Element lookup records

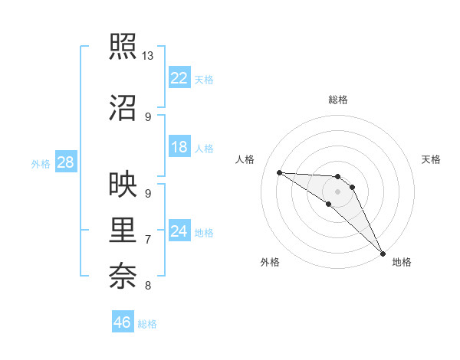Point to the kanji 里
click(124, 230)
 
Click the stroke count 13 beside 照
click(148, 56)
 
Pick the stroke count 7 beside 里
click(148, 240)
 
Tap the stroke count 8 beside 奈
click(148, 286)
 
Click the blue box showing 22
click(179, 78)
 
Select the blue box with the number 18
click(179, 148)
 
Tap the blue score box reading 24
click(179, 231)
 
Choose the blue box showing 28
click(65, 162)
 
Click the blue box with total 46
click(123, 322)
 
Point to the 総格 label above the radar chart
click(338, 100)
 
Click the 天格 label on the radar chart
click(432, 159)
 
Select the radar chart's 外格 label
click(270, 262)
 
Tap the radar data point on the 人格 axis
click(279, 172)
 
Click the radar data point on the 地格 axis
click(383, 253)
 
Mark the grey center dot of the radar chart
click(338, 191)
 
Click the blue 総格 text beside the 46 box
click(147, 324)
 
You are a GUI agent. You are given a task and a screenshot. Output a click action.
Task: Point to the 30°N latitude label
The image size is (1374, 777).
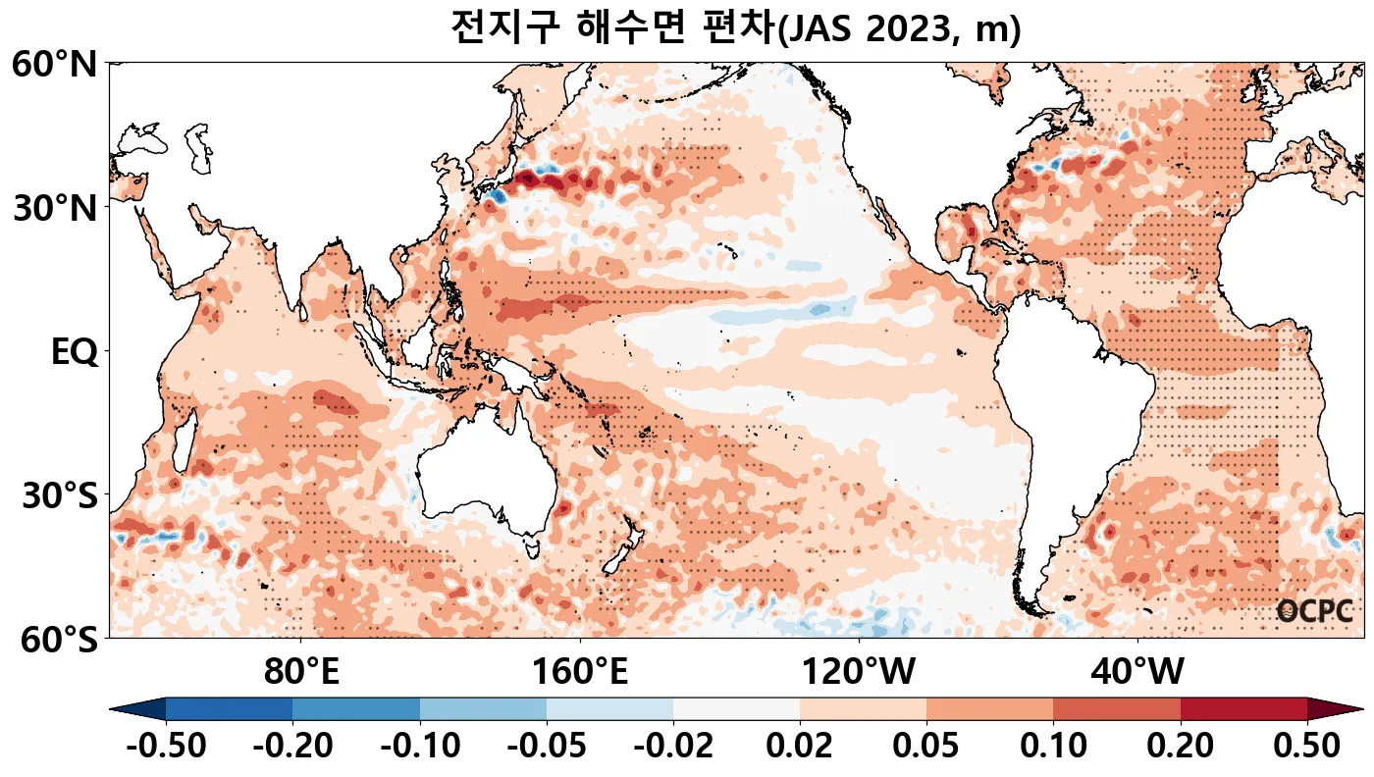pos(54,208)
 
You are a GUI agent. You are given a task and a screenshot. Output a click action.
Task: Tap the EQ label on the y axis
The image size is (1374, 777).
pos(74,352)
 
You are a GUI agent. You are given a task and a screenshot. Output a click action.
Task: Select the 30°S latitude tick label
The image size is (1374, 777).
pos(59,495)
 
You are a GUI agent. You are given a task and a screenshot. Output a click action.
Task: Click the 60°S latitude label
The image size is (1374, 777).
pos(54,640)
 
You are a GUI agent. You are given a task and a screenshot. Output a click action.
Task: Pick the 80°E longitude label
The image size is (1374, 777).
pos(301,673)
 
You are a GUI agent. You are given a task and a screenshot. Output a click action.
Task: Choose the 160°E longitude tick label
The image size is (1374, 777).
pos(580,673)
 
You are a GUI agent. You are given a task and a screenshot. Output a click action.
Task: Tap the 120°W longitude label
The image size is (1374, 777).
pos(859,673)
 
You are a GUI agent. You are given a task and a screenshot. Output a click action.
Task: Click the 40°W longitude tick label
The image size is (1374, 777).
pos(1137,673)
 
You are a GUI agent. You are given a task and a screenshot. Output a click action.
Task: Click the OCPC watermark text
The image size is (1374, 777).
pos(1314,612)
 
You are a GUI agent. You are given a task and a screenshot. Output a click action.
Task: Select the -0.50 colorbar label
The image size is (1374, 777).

## GIVEN TASK
Retype all of the records above word for word, leaving out the pictures.

## FINISHED TASK
Point to the kanji 里
click(124, 230)
 
Click the stroke count 13 beside 照
click(148, 56)
 
Pick the stroke count 7 beside 里
click(148, 240)
 
Tap the stroke count 8 beside 奈
click(148, 286)
 
Click the blue box showing 22
click(179, 78)
 
Select the blue box with the number 18
click(179, 148)
 
Tap the blue score box reading 24
click(179, 231)
 
Choose the blue box showing 28
click(65, 162)
 
Click the blue box with total 46
click(123, 322)
 
Point to the 総格 label above the radar chart
click(338, 100)
 
Click the 天格 label on the radar chart
click(432, 159)
 
Select the radar chart's 外格 label
click(270, 262)
 
Tap the radar data point on the 人格 axis
click(279, 172)
 
Click the radar data point on the 地格 axis
click(383, 253)
 
Mark the grey center dot of the radar chart
click(338, 191)
 
Click the blue 総格 text beside the 46 box
click(147, 324)
 
You are a GUI agent. You are given a task and a screenshot. Output a click action.
Task: Point to the 30°N latitude label
The image size is (1374, 777).
pos(54,208)
 
You are a GUI agent. You are given a task and a screenshot. Output a click action.
Task: Tap the EQ label on the y axis
The image size is (1374, 777).
pos(74,352)
 
You are a GUI agent. You are given a task and a screenshot. Output a click action.
Task: Select the 30°S latitude tick label
The image size is (1374, 777).
pos(59,495)
 
You are a GUI agent. You are given a task and a screenshot. Output a click action.
Task: Click the 60°S latitude label
The image size is (1374, 777).
pos(54,640)
 
You are a GUI agent. You are given a task and a screenshot. Output a click action.
Task: Pick the 80°E longitude label
The image size is (1374, 777).
pos(301,673)
 
You are a GUI agent. You are given a task and a screenshot. Output a click action.
Task: Choose the 160°E longitude tick label
The image size is (1374, 777).
pos(580,673)
 
You are a GUI agent. You are given a task and a screenshot. Output a click action.
Task: Tap the 120°W longitude label
The image size is (1374, 777).
pos(859,673)
 
You are a GUI agent. You are given a task and a screenshot. Output a click action.
Task: Click the 40°W longitude tick label
The image size is (1374, 777).
pos(1137,673)
 
You are a GUI agent. You are given a task and a screenshot. Output a click action.
Task: Click the OCPC watermark text
The image size is (1374, 777).
pos(1314,612)
 
You are a GUI agent. You are given a task and a screenshot. Output a click action.
Task: Select the -0.50 colorbar label
The image size is (1374, 777).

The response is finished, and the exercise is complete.